Fehim-i Kadim
01 Ocak 1970
Fehîm-i Kadim, 17. yüzyılın birinci yarısında yaşamış Sebk-i Hindî’nin gazel üstadı şairlerinden biridir. Gazellerinden başka en önemli şiiri ““rûz u şeb” redifli naat türündeki kasidesidir
Doğum tarihinin bilinenden biraz daha eski olabileceğine rağmen Fehim genç ve yetnekli bir şairdir. İran edebiyatını yakından takip etmiş, Lirik ve karamsar bir şairdir. Şiirlerinde yaşadığı yılların sosyal hayatının izleri gözükmektedir. Şirlerinde beşeri konulara değinmiş tasavvufa meyletmemiştir. Genç yaşta olmasına ve yazmasına rağmen “Rûzu Şeb” redifli naatı, divan şairleri arasında şöhret kazanmıştır.
Fehîm'in en büyük özelliği kendine has bir üslûba sahip olmasıdır. Divan şiirinde kalıplaşmış biçimde tasvir edilen çevre, onun gazellerinde resimleşen gündelik manzaralar şeklinde tasvir edilir. Şiirlerinde gündelik olaylar ve durumlara değinmiştir. Onun bu yaklaşımı bile divan şiiri için özgün bir yaklaşımdır. Sebk-i Hindî’nin tesirinde olduğu anlaşılan Fehim’in şiirlerinde yeni bir anlatım şekli arama gayesi vardır. Şiirlerinde halkın yaşantısından izlenimler gözükür. Halk söyleyişini şiire sokan bir ifade tarzı vardır.

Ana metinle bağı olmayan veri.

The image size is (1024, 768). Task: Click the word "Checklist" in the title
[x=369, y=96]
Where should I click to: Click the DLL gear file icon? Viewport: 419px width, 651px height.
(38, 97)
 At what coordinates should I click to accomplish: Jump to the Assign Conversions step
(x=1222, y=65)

“Pek çok şiirinde görülen ıstırap terennümleri, divan şiirinin genel olarak benimsediği bir tutum veya sebk-i Hindî'ye has bir özellik değil mizacının ve kendi hayatının şiire aksetmesi şeklinde görülmektedir. Ayrıca şiirlerinde esas olarak kendi iç dünyasını anlatan şair düşünce yerine muhayyileyi, dış dünyadan çok insanın heyecan ve kederlerini esas temalar tarzında benimseyen Fehim, Sebk-i Hindinin divan şiirindeki İlk büyük temsilcilerindendir. “
Şiirlerinde kişisel sorunlara değinmiş olması dikkat çeken bir özelliktir. Onun şiirlerinde tasavvuf konusu çok fazla üzerinde durulmayan bir konudur. Belki de çok genç bir yaşta iken şiirler yazmış olması ve “dünyadan genç yaşında ayrılmış olması, onun tasavvuf yoluna fiilen girmesine ve bu yolda aşama kaydetmesine engel olmuştur.”

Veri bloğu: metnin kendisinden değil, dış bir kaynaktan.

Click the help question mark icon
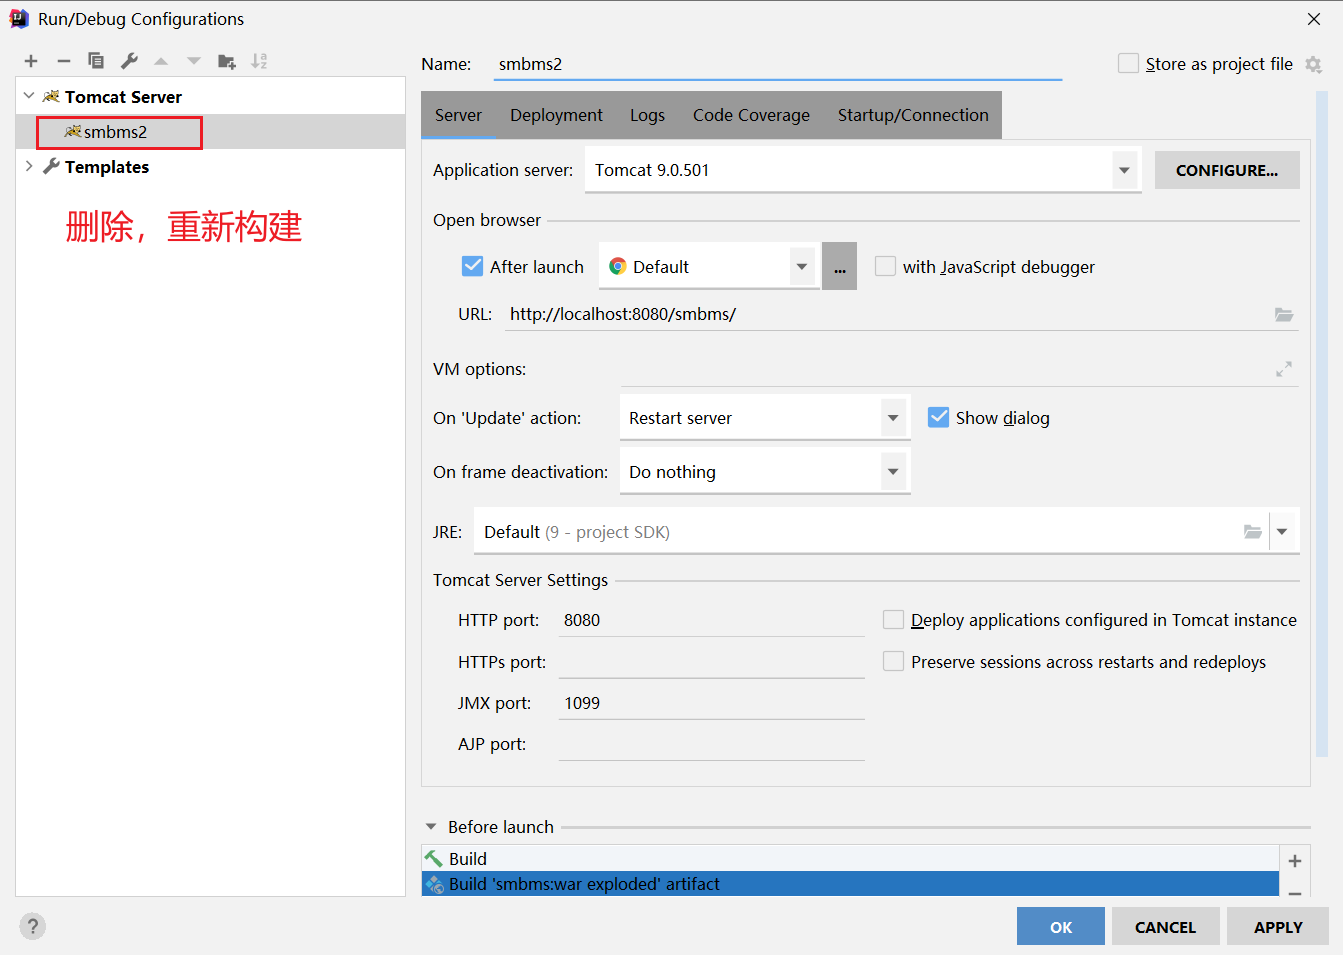The width and height of the screenshot is (1343, 955). point(32,926)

Söz sanatlarının yerine mâna sanatlarını tercih eden anlam oyunlarına sık sık baş vuran bir şair özelliği gösterir. “Fehîm şiirinde fazla sözden kaçınıp kısa ve dolgun söyleyişi tercih etmiş, aynı zamanda kafiye ve rediflerde de yenilikler ortaya koymuştur.”
“Fehîm’in belirli bir amaca dayanmayan ve âdeta kendinden kaçmak için yaptığı seyahatleri, sürekli olarak bir yerde yaşamaya tahammül edemeyen mizacı, dünya ve ahiret hayatına karşı kayıtsızlığı da şiirlerinde “delilik”le ilgili kavramları sık sık tekrarlamasının, bu kavramlara karşı hissettiği özel bir yakınlıktan kaynaklandığını düşündürmektedir.”

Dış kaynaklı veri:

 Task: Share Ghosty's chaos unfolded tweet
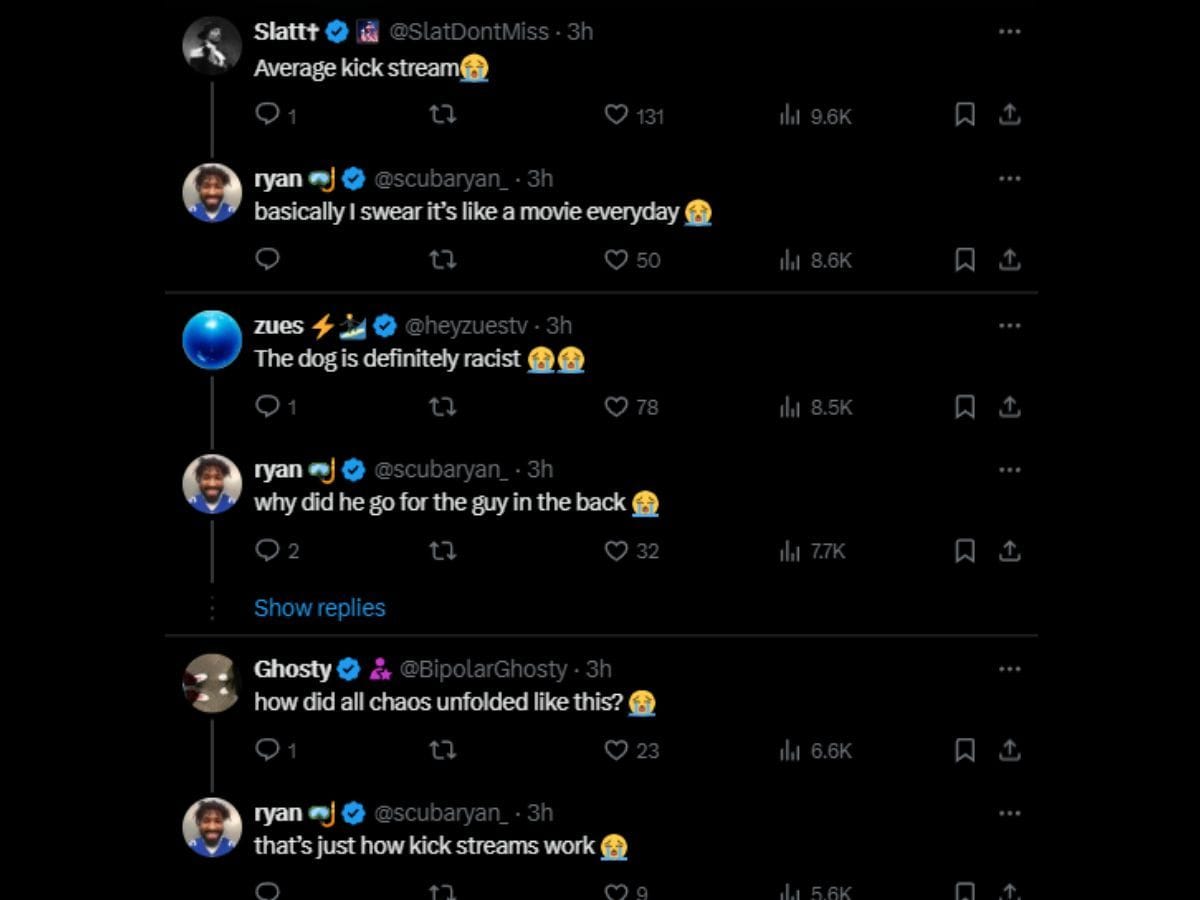[x=1010, y=750]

Fehîm-i Kadîm’in yazdığı şiirleri küçük bir Dîvân’da toplanmıştır. Eserin 20’ye yakın nüshası vardır. Bazı yazmaları karşılaştırılarak 1934’te yeni harflerle bir Fehîm Dîvânı neşredilmiştir.
İran edebiyatını yoldukça iyi bilen Fehim genç yaşta ölmesine rağmen iyi bir şairdir. Lirik bir söyleyişi olan şairin şiirlerinde yaşadığı hayattan ve talihsizliklerinden kaynaklanan karamsar bir yapısı vardır. Leskofçalı Galib, Namık Kemal, Hersekli Arif Hikmet, Kazım Paşa, Avni Bey, Üsküdarlı Hakkı Bey, Fehim-i Kadim’in takipçileri olmuşlar, onun şiirlerinin tesirinde kalmışlardır.